11.3 Creating a Table Using the Application Instance Table
A new application instance table, with a classifier name suitable to the process or application, can be created by extending the Application instance table [cmdb_ci_appl] if a suitable table does not exist. The new table is used both for the classifier and any related applications. To create a table using the application instance table:
- Under Related Links, click Create, use application instance table.
- In the Name field, enter a name for the table, where the name you provide will be appended to u_cmdb_ci_appl_ to form the table name. You can provide up to 15 letters and underscores.
- In the Label field, enter a label for the new table.
- Click Yes in the Confirm pop-up box.
11.4 Deleting Application Instances
Deleting application instances deletes all application records that reference the given classifier. The classifier is also deleted. To delete the application instance:
- Under Related Links, click Delete application instance.
- Click Yes in the Confirm popup box.
11.5 Creating Pending Processes Classifiers for Local Connections
By default, Discovery does not create pending process classifier records for processes that communicate with one another on the same host (starting with Eureka release). For example, if Discovery finds process A connecting to a port on the local host and another process B listening on the same port of the same local host, these two processes are considered a local connection.

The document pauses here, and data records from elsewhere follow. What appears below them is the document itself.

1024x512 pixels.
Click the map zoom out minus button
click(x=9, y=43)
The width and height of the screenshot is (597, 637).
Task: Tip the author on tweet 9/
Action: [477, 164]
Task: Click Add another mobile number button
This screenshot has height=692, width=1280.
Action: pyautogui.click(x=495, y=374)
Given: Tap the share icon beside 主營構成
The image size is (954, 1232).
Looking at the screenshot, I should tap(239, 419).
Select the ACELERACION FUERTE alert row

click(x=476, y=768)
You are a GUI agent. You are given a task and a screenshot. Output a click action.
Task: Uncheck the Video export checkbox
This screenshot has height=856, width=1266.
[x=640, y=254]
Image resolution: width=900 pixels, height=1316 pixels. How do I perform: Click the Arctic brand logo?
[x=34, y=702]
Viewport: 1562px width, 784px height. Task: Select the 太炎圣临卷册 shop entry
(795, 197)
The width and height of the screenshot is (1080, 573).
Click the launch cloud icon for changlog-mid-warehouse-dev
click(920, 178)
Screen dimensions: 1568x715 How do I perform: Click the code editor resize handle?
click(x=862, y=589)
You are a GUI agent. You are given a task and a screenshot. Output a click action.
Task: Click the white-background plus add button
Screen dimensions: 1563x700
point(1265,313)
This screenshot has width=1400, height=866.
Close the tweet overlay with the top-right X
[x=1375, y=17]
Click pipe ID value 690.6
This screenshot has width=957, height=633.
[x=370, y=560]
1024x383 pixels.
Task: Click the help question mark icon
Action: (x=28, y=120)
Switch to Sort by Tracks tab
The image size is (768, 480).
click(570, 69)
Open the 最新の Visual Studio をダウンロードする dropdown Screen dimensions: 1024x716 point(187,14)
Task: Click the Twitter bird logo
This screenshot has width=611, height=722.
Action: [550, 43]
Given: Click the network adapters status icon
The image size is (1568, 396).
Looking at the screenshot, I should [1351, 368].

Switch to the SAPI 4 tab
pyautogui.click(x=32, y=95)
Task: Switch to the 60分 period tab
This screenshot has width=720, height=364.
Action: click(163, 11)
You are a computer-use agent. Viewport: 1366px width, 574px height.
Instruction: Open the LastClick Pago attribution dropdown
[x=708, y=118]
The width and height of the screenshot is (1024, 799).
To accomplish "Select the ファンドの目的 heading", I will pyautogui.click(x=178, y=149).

To have Discovery create pending process classifiers for local connections:
- Navigate to Discovery > Properties.
- For Map local connections for pending process classifier, select Yes.
- Click Save.
|Note: This property only affects pending process classifiers. Discovery always applies existing process classifications if their triggering conditions are met.|
- Allows Discovery administrators the option to create pending process classifiers for processes communicating on the same host.